The folder structure could look something like this:

app/models
├── ar
├── order.rb
└── payment.rb
├── orders.rb
├── payments.rb
└── reconcilable_charges.rb

We have the Active Record models inside the "models/ar" folder, while the domain classes living outside. Some people call these "service objects", or "interactors", you name it.

The point is: these classes form the domain of the application. They are the ones talking to the Active Record models. But they can do much more than that.

I think I like this structure. I've seen this before in the Phoenix Framework. This looks similar to what they call "contexts".

Taking to the extreme

I saw ideas like this taken to the extreme a few times. However, I think the problem I saw wasn't related to this structure, it was more about a misunderstanding of the Single Responsibility Principle (SRP). The idea that those contexts (actors?) classes only having a single method or "do only 1 thing" and you end up with a bunch of behavior spread all over a handful of classes, when in fact those affordances belong to a single actor in the system.

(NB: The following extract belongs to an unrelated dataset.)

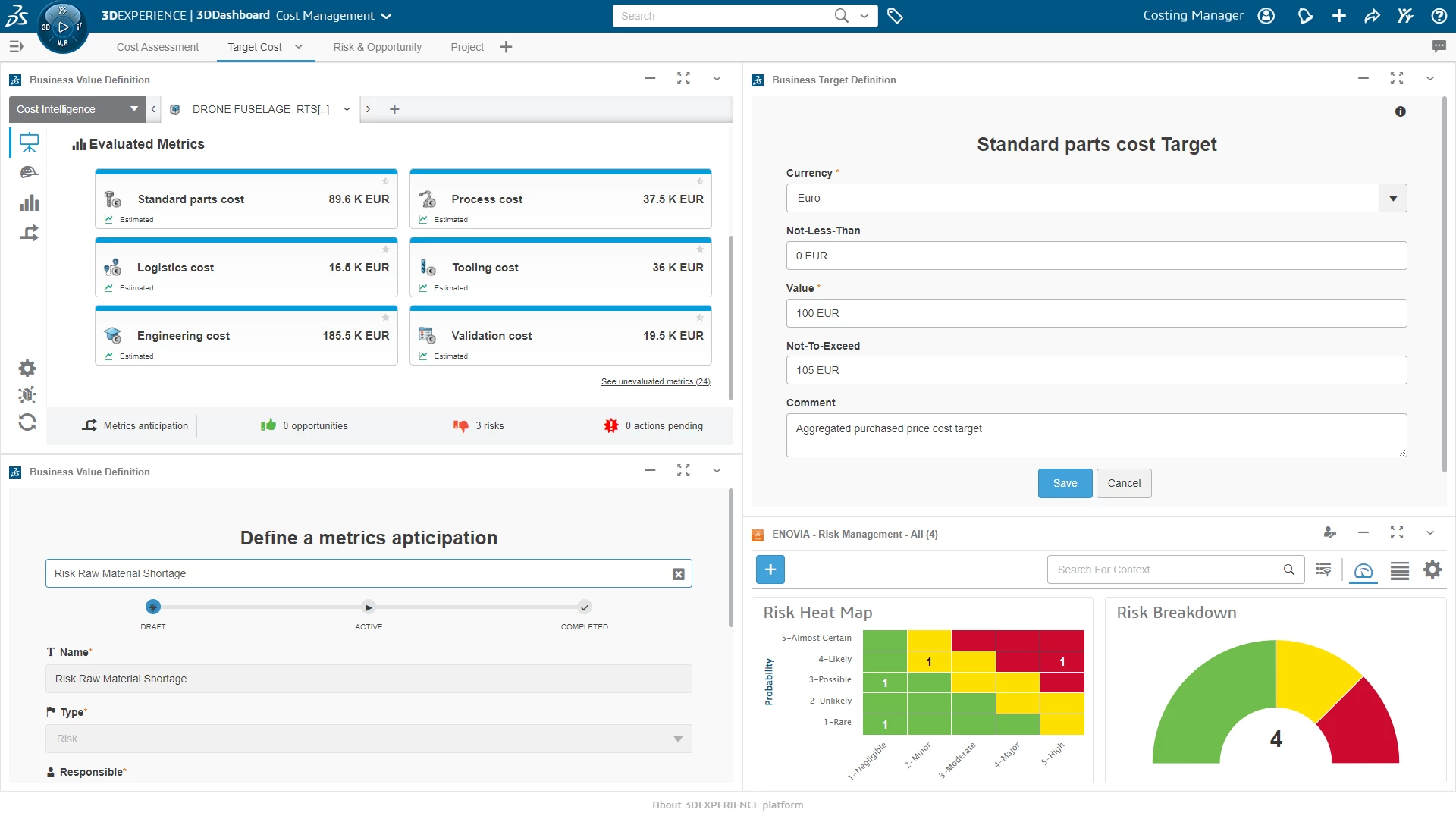Image resolution: width=1456 pixels, height=819 pixels.
Task: Click the refresh icon in left sidebar
Action: click(27, 422)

The SRP is all about the reason to change. Not how many methods or lines of code a class has. It means that your context should have one reason to change. It should answer to a single stakeholder.

That to say that these context classes can have many methods. Well, I prefer to say "a few" instead of "many", but you got it.

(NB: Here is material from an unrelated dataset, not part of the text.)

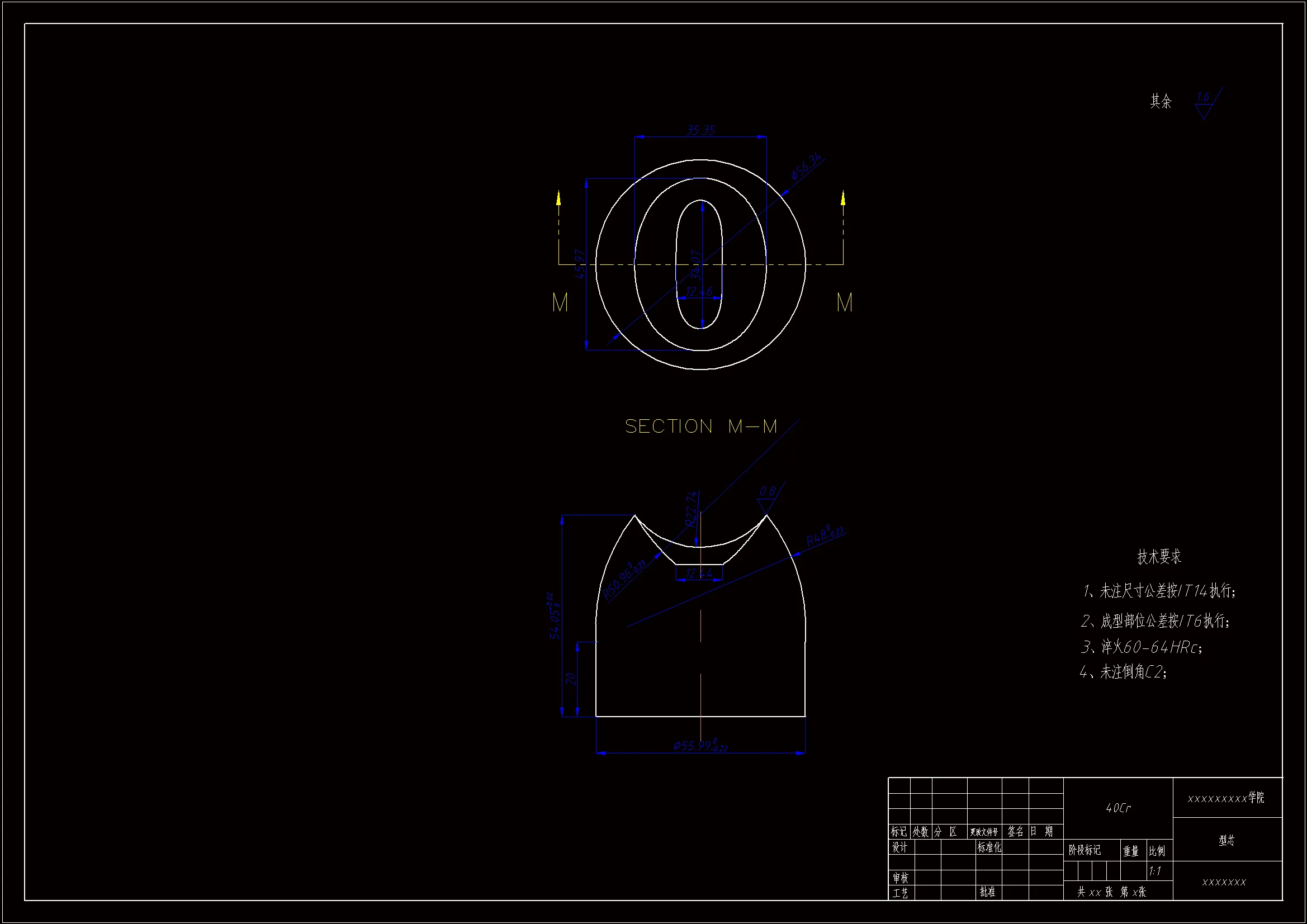Click the 12.44 dimension in section view

(698, 573)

If you put logic in classes that do only 1 thing, you have procedural code wrapped in a class. Or a Transaction Script. It might feel like it's easier to maintain because, at the end of the day, you have very shallow classes that do only 1 thing. But it's not cohesive.

Object-Oriented code is all about building simulations. Abstractions (or simplifications, if you prefer) of the real world (aka. objects) that communicate through message-passing (method calls, in class-based languages).

Wrapping up

Although I like this idea, I have to be honest. I still have scars from code-bases where the "only 1 thing" rule was enforced, and they itch. I can see the usefulness of structures like this, but I can also see teams "mandating" that the AR models are never used anywhere else.

Ever since I started creating more controllers for my apps (see here and here) I stopped worrying about more "robust architectures" (whatever that means to you) and started enjoying the code much more. Simpler and smaller controllers lead to a cohesive system.

This doesn't mean that I only have AR models in my domains, not at all. There are still places for plain-old objects. And you know those places. Those concepts that don't really match with any of your existing models and might depend on or fit in multiple of them. Yeah, those. Extract them to a class, name them properly and inject their dependencies (see here).